§ EXERCICES À TRAITER
• a. Recopiez mot pour mot, dans l'extrait sur le Sacré-Cœur, le passage allant de « Résolution. - O » jusqu'à « ces solitudes privilégiées. ».
• b. Rédigez la suite de l'extrait sur le Sacré-Cœur en partant de sa dernière phrase.

§ EXTRAIT DU DOCUMENT
--------
La liturgie, s'inspirant de l'Apocalypse et du prophète Jérémie a placé la belle fête des saints Innocents tout près de celle de Noël.

Ces petits martyrs sont aussi les prémices des victimes du Sacré­Cœur. Ils ont été des victimes innocentes. L'esprit de victime de Jésus débordait sur leurs jeunes âmes et les revêtait de la grâce du martyre. Jé­sus nous aidera aussi, mais il demande de nous la coopération. Corre­spondons à la grâce de victimes du Sacré-Cœur qu'il veut nous donner.

Le céleste semeur en cueillant ce bouquet de roses empourprées entre­voyait la sainteté chez les enfants dans tous les siècles de l'Eglise. Il pré­parait les grâces des saints enfants. Il se préparait un cortège céleste où brilleraient saint Cyr de Tarse, l'intrépide enfant de trois ans, saint Tar­cis et saint Pancrace de Rome, saint Agapit de Palestrina, saint Sympho­rien d'Autun, les saints Donatien et Rogatien de Nantes; Agnès, la jeu­ne vierge de Rome; Philomène, la thaumaturge du XIXe siècle, et tant d'autres martyrs; puis tous ces jeunes saints qui conservèrent dans l'ado­lescence l'innocence des enfants, saint Stanislas, saint Louis de Gonza­gue, saint Berchmans, saint Charles Spinola de Gênes, saint Casimir de Pologne, saint Herménegilde d'Espagne, saint Pierre de Luxembourg, et de nos jours les vénérables Gabriel de l'Addolorata, Nunzio Sulpicio, etc.

Le Cœur de Jésus enfant débordait d'amour pour les enfants.

Résolution. - O Jésus enfant, donnez-moi l'esprit d'enfance chrétien­ne, l'innocence, la pureté, la simplicité. Donnez-moi la grâce de victime de votre Sacré-Cœur. Inspirez-moi le zèle pour la sanctification des en­fants et la crainte de leur nuire.

SIXIEME MEDITATION

LE SACRE-CŒUR ET LA FUITE EN EGYPTE

Après son oblation au Temple, le Sacré-Cœur de Jésus veut vivre de suite de la vie de sacrifice. Il est avide de souffrir pour notre amour. Son Père lui donne satisfaction en permettant la persécution d'Hérode et l'exil en Egypte. Le petit semeur divin va jeter dans les déserts de l'Egypte la semence des vertus héroïques qui fleuriront pendant plu­sieurs siècles dans ces solitudes privilégiées.

Lorsque les Mages furent partis, l'ange du Seigneur apparut à Joseph pendant son sommeil et lui dit: «Levez-vous, prenez l'Enfant et sa Mère, fuyez en Egypte, et demeurez-y jusqu'à ce que je vous avertisse; car Hé­rode va chercher l'Enfant pour le faire mourir». Joseph se leva et, la nuit même, prenant l'Enfant avec sa Mère, il partit.

Le Cœur de Jésus a une joie secrète, parce qu'il va souffrir l'exil et porter ses bénédictions à l'Egypte et aux peuples païens.

Joseph réunit quelques outils, Marie emporte les langes de Jésus et un peu de linge, et les voilà partis pendant la nuit.
--------
§ LES DONNÉES
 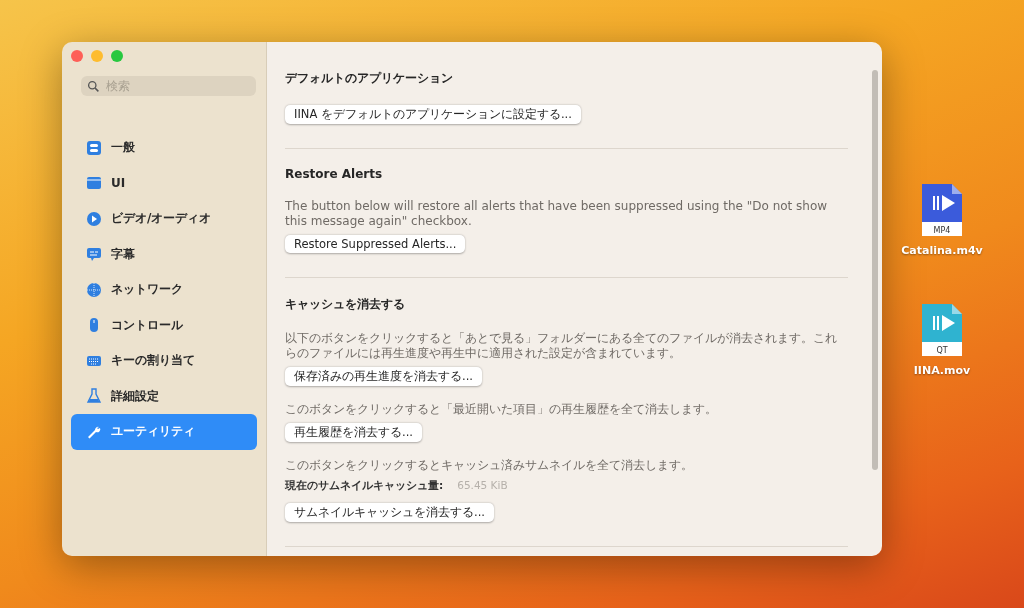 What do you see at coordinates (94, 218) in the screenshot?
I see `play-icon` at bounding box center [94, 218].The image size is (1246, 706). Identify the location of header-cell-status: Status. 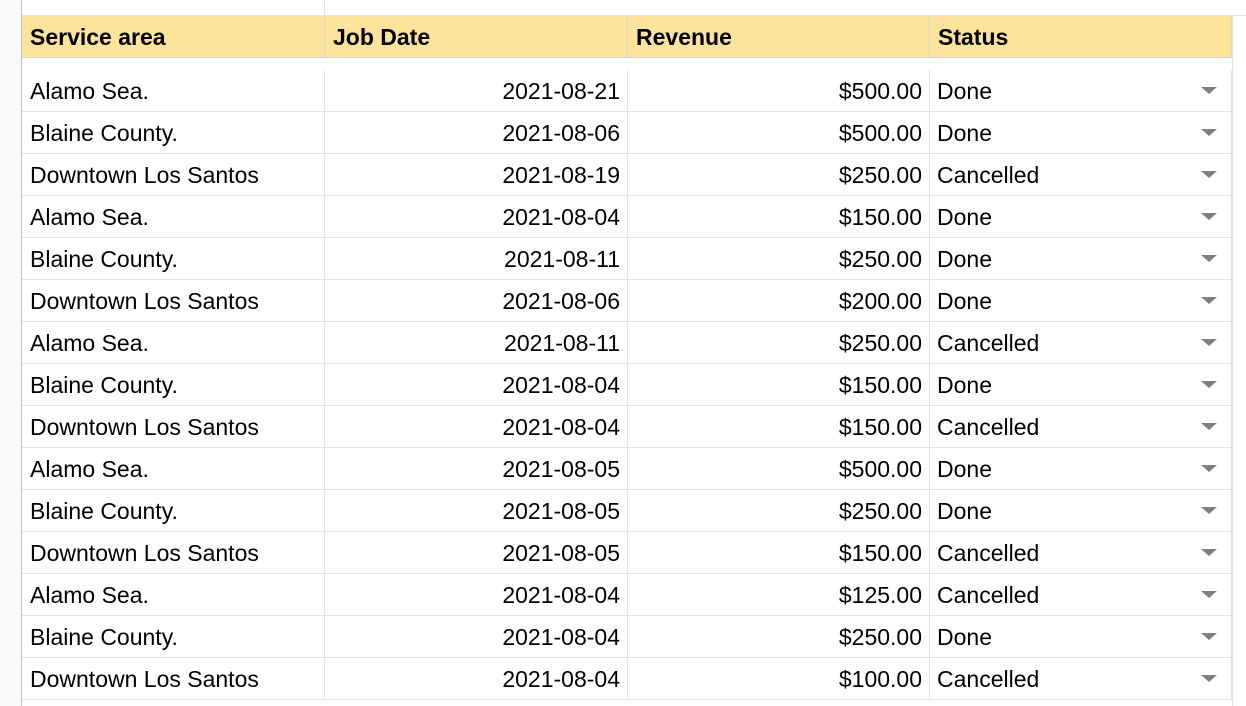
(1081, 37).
--------
§ RÉPONSES PAR EXERCICE
• a.
Résolution. - O Jésus enfant, donnez-moi l'esprit d'enfance chrétien­ne, l'innocence, la pureté, la simplicité. Donnez-moi la grâce de victime de votre Sacré-Cœur. Inspirez-moi le zèle pour la sanctification des en­fants et la crainte de leur nuire.

SIXIEME MEDITATION

LE SACRE-CŒUR ET LA FUITE EN EGYPTE

Après son oblation au Temple, le Sacré-Cœur de Jésus veut vivre de suite de la vie de sacrifice. Il est avide de souffrir pour notre amour. Son Père lui donne satisfaction en permettant la persécution d'Hérode et l'exil en Egypte. Le petit semeur divin va jeter dans les déserts de l'Egypte la semence des vertus héroïques qui fleuriront pendant plu­sieurs siècles dans ces solitudes privilégiées.

• b.
C'est l'exil, et il n'y a que six semaines environ que Jésus est né. C'est l'exil pour sept ans!

Les premiers sourires de Jésus soutiennent le courage de Marie et de Joseph pendant ce long et pénible voyage au désert. Les nuits sont bien longues sur la terre nue. Jésus pleure parfois, parce qu'il veut ressembler à tous les enfants. Bien des frayeurs ont dû jeter l'angoisse dans les cœurs de Marie et de Joseph. Le désert a des bêtes fauves, il a des habi­tants à demi sauvages qui rançonnent les voyageurs et les menacent.

Marie et Joseph ne voient que Jésus et ne vivent que pour lui. Oh! qu'il est doux de souffrir, les yeux fixés sur Jésus qui souffre!

«Allons, mon âme, s'écrie saint Bonaventure, accompagne ces trois augustes et pauvres bannis,… compatis à leurs souffrances, … prie la Sainte Vierge qu'elle te permette de porter son divin Fils sur ton cœur».

Le Cœur de Jésus enfant n'a pas seulement aimé l'exil pour nous ou­vrir la patrie céleste, il a aussi aimé la pauvreté pour nous combler de ri­chesses spirituelles.

La sainte famille se fixa dans la ville d'Héliopolis. Sa vie, dit saint Bo­naventure, est celle des pauvres… pauvre habitation… pauvre lit, pau­vre nourriture…

C'est à peine si, en se fatiguant, Marie et Joseph peuvent trouver de quoi subsister au jour le jour.

Le saint Enfant ne parle pas, mais son Cœur renouvelle sans cesse l'oblation de ses souffrances et de toutes les oeuvres de sa vie! Adorons les premiers pas de ce Dieu qui chancelle, et les premières paroles du Verbe incarné qui balbutie.

Jésus mange le pain du pauvre et Marie lui confectionne le petit habil­lement d'un enfant d'ouvrier.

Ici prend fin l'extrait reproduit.